BEGIN

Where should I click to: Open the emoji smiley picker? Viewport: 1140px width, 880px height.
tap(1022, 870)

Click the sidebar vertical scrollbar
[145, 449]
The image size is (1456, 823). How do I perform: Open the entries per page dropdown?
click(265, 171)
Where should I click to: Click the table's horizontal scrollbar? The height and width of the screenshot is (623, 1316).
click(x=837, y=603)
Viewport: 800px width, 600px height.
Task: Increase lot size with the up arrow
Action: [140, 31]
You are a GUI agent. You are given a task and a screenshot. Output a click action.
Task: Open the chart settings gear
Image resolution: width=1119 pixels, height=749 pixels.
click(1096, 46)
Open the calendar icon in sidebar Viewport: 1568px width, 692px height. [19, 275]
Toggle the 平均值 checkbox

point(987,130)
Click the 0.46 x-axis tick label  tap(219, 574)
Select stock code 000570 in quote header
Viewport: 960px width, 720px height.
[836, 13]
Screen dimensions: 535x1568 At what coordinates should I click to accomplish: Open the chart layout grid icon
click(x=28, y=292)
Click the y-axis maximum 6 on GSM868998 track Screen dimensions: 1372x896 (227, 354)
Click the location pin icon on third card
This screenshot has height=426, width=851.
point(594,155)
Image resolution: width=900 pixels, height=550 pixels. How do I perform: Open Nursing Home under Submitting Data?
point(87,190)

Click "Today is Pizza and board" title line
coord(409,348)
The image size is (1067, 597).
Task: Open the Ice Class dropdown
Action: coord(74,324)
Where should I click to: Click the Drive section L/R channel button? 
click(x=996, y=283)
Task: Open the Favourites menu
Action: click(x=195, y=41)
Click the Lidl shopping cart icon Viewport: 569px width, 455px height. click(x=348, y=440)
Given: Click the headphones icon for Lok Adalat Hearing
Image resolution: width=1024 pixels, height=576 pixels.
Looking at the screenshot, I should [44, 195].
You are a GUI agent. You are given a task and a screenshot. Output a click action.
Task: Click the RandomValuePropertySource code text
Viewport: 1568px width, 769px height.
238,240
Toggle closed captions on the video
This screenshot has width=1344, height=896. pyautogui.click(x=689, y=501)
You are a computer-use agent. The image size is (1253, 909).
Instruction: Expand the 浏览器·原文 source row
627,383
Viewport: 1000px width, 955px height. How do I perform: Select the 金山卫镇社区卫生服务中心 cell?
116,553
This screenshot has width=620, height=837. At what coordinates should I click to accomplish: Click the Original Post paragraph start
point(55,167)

END

# Work item
From the first line to the last, reproduce the data above exactly.

# Exercise answer
Where should I click to: Open the emoji smiley picker? Viewport: 1140px width, 880px height.
tap(1022, 870)

Click the sidebar vertical scrollbar
[145, 449]
The image size is (1456, 823). How do I perform: Open the entries per page dropdown?
click(265, 171)
Where should I click to: Click the table's horizontal scrollbar? The height and width of the screenshot is (623, 1316).
click(x=837, y=603)
Viewport: 800px width, 600px height.
Task: Increase lot size with the up arrow
Action: [140, 31]
You are a GUI agent. You are given a task and a screenshot. Output a click action.
Task: Open the chart settings gear
Image resolution: width=1119 pixels, height=749 pixels.
click(1096, 46)
Open the calendar icon in sidebar Viewport: 1568px width, 692px height. [19, 275]
Toggle the 平均值 checkbox

point(987,130)
Click the 0.46 x-axis tick label  tap(219, 574)
Select stock code 000570 in quote header
Viewport: 960px width, 720px height.
[836, 13]
Screen dimensions: 535x1568 At what coordinates should I click to accomplish: Open the chart layout grid icon
click(x=28, y=292)
Click the y-axis maximum 6 on GSM868998 track Screen dimensions: 1372x896 (227, 354)
Click the location pin icon on third card
This screenshot has height=426, width=851.
point(594,155)
Image resolution: width=900 pixels, height=550 pixels. How do I perform: Open Nursing Home under Submitting Data?
point(87,190)

Click "Today is Pizza and board" title line
coord(409,348)
The image size is (1067, 597).
Task: Open the Ice Class dropdown
Action: coord(74,324)
Where should I click to: Click the Drive section L/R channel button? 
click(x=996, y=283)
Task: Open the Favourites menu
Action: click(x=195, y=41)
Click the Lidl shopping cart icon Viewport: 569px width, 455px height. click(x=348, y=440)
Given: Click the headphones icon for Lok Adalat Hearing
Image resolution: width=1024 pixels, height=576 pixels.
Looking at the screenshot, I should [44, 195].
You are a GUI agent. You are given a task and a screenshot. Output a click action.
Task: Click the RandomValuePropertySource code text
Viewport: 1568px width, 769px height.
238,240
Toggle closed captions on the video
This screenshot has width=1344, height=896. pyautogui.click(x=689, y=501)
You are a computer-use agent. The image size is (1253, 909).
Instruction: Expand the 浏览器·原文 source row
627,383
Viewport: 1000px width, 955px height. How do I perform: Select the 金山卫镇社区卫生服务中心 cell?
116,553
This screenshot has width=620, height=837. At what coordinates should I click to accomplish: Click the Original Post paragraph start
point(55,167)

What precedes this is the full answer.